That and also we've seen similar issues with Broadcom TG3 drivers. We use
Intel E1000 mostly and thus did not experience the same issue.

As far as the configurable net timeouts goes, the patch was added into
mainline on Dec 4th. So it will be available with ocfs2 1.4. We are still
seeing if we have the bandwidth to backport it to 1.2.

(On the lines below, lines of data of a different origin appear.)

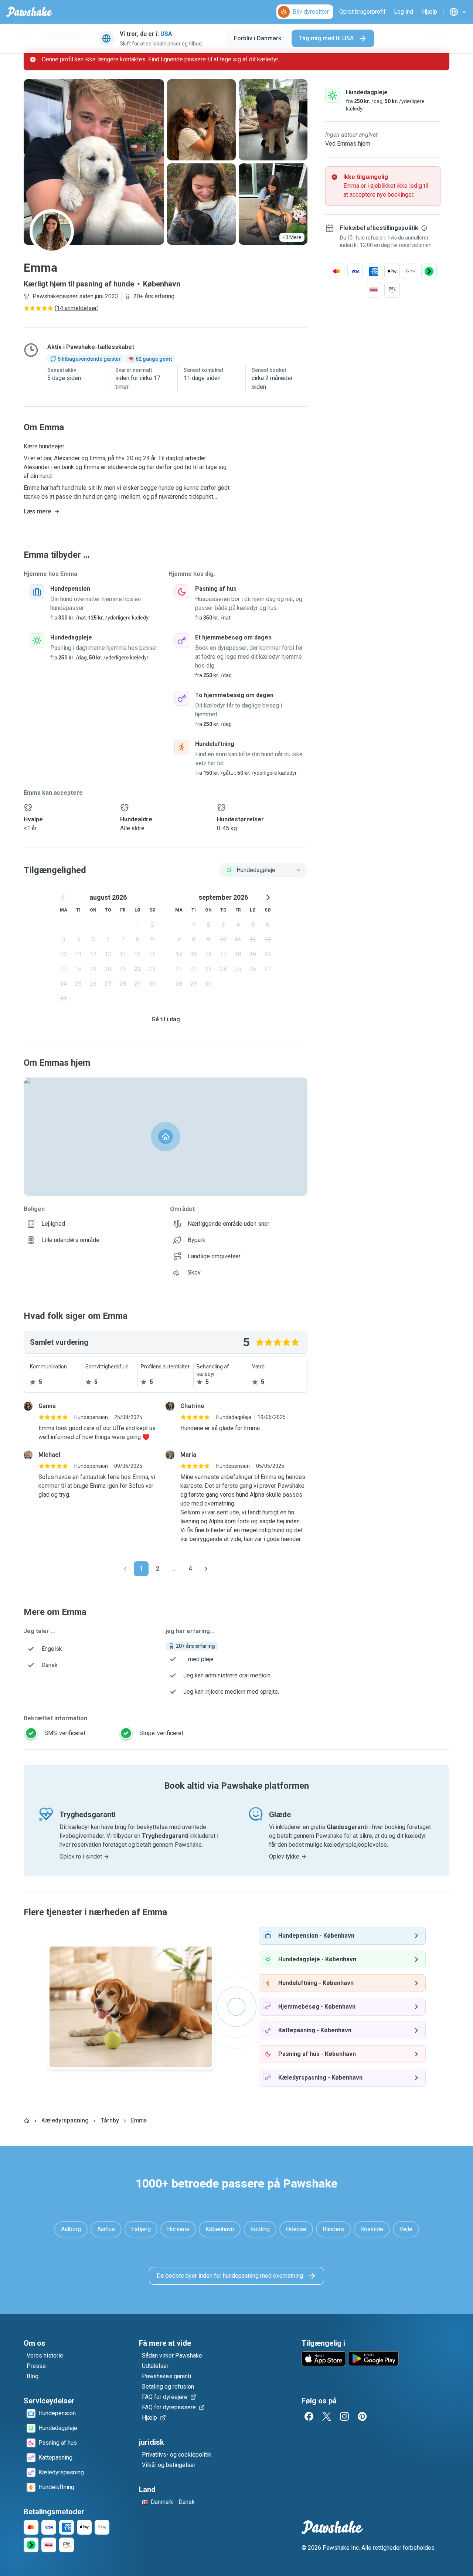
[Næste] (206, 1568)
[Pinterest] (362, 2416)
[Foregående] (125, 1568)
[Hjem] (27, 2121)
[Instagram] (344, 2416)
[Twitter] (326, 2416)
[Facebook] (309, 2416)
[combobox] (263, 870)
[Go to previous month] (63, 897)
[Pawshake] (29, 11)
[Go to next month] (267, 897)
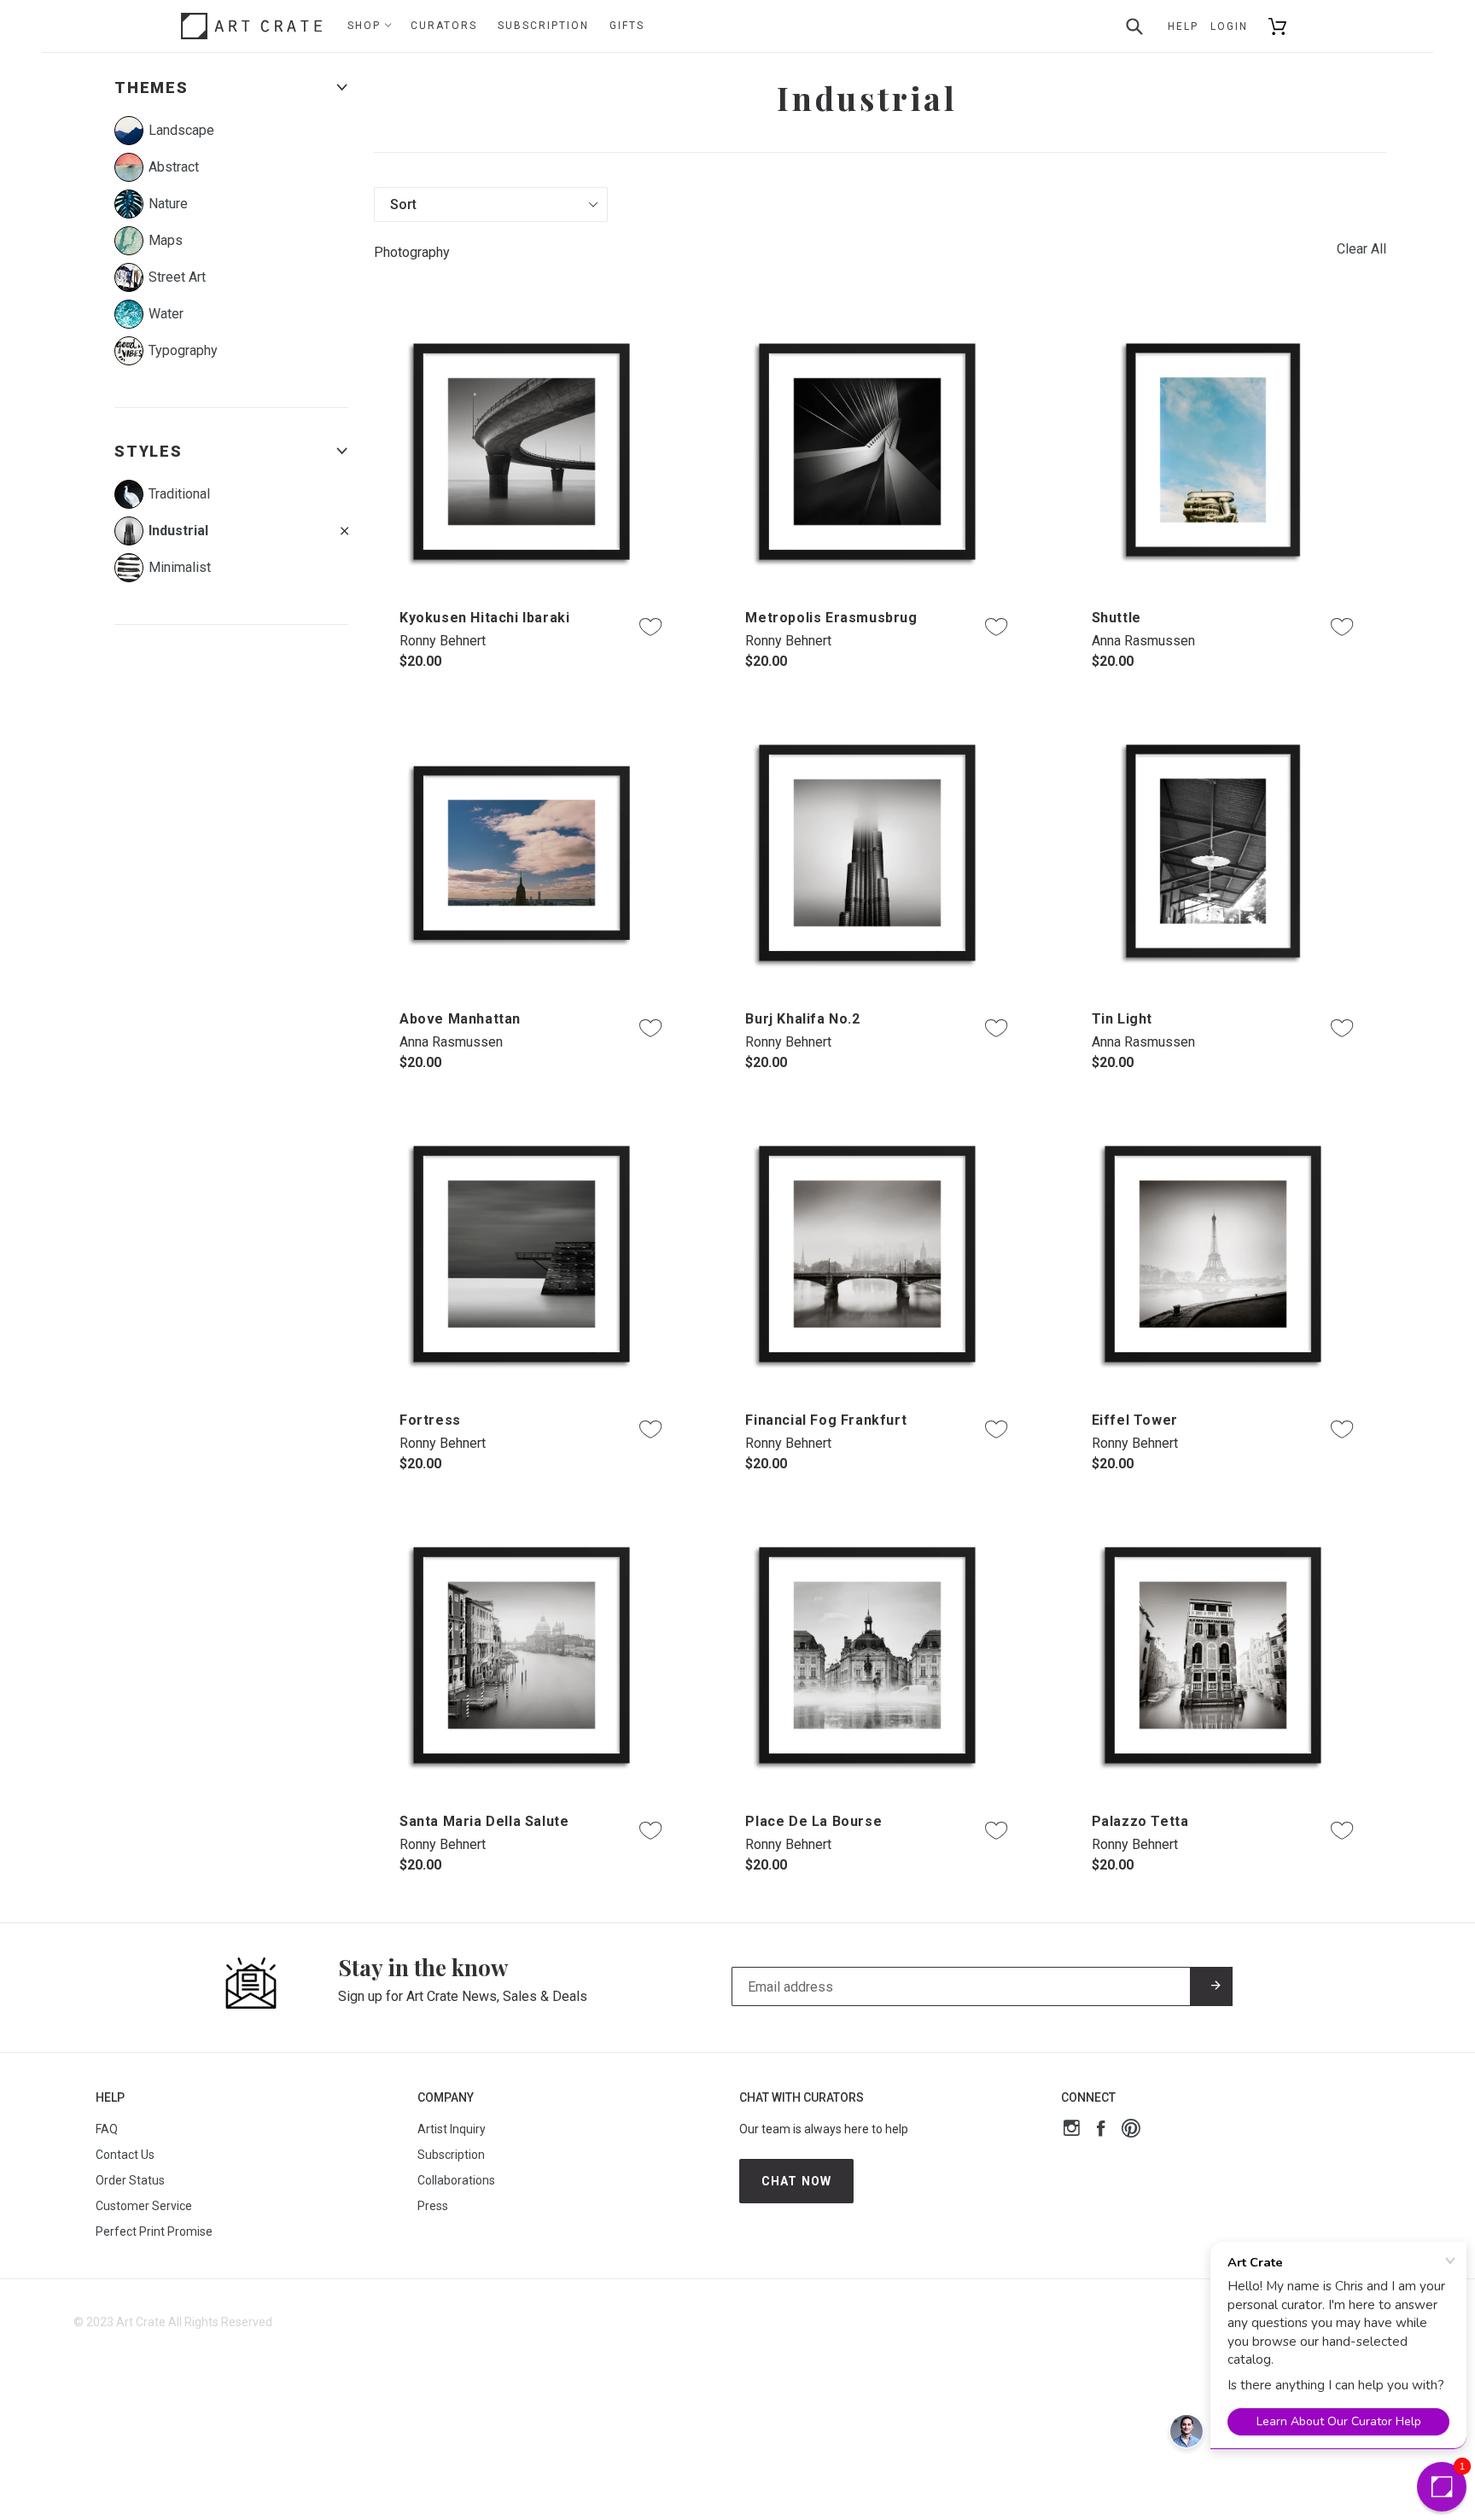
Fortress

http://kernel.org/git/?p=linux/kernel/git/torvalds/linux-2.6.git;a=history;f=fs/ocfs2/cluster/tcp.c;h=ae4ff4a6636b23759522994898a95c148a4401f1;hb=HEAD

commit 828ae6afbef03bfe107a4a8cc38798419d6a2765
Author: Andrew Beekhof <[EMAIL PROTECTED]>
Date:   Mon Dec 4 14:04:55 2006 +0100

   [patch 3/3] OCFS2 Configurable timeouts - Protocol changes

   Modify the OCFS2 handshake to ensure essential timeouts are configured
   identically on all nodes.

   Only allow changes when there are no connected peers

   Improves the logic in o2net_advance_rx() which broke now that
   sizeof(struct o2net_handshake) is greater than sizeof(struct o2net_msg)

Included is the field for userspace-heartbeat timeout to avoid the need for
   further protocol changes.

Uses a global spinlock to ensure the decisions to update configfs entries
   are made on the correct value.  The region covered by the spinlock when
incrementing the counter is much larger as this is the more critical case.

   Small cleanup contributed by Adrian Bunk <[EMAIL PROTECTED]>

   Signed-off-by: Andrew Beekhof <[EMAIL PROTECTED]>
   Signed-off-by: Mark Fasheh <[EMAIL PROTECTED]>

commit b5dd80304da482d77b2320e1a01a189e656b9770
Author: Jeff Mahoney <[EMAIL PROTECTED]>
Date:   Mon Dec 4 14:04:54 2006 +0100

   [patch 2/3] OCFS2 Configurable timeouts

   Allow configuration of OCFS2 timeouts from userspace via configfs

   Signed-off-by: Andrew Beekhof <[EMAIL PROTECTED]>
   Signed-off-by: Mark Fasheh <[EMAIL PROTECTED]>

Andy Phillips wrote:
Hello,

   I've made some progress with the o2net_idle_timer issue. Various
people seem to occasionally report instability and faults where the
following message is generated;

(From Andrew Brunton)
Sep 17 22:06:04 argon2 kernel: (0,0):o2net_idle_timer:1310 connection to
node argon1.crewe.ukfuels.co.uk (num 0) at 10.1.1.110:7777 has been idle
for 10 seconds, shutting it down.

(From Peter Santos)
Nov 21 11:40:36 dbo3 kernel: o2net: connection to node dbo2 (num 1) at
192.168.134.141:7777 has been idle for 10 seconds, shutting it down.

And from me;
Aug  2 19:06:27 fred kernel: o2net: connection to node barney (num 0) at
172.16.6.10:7777 has been idle for 10 seconds, shutting it down.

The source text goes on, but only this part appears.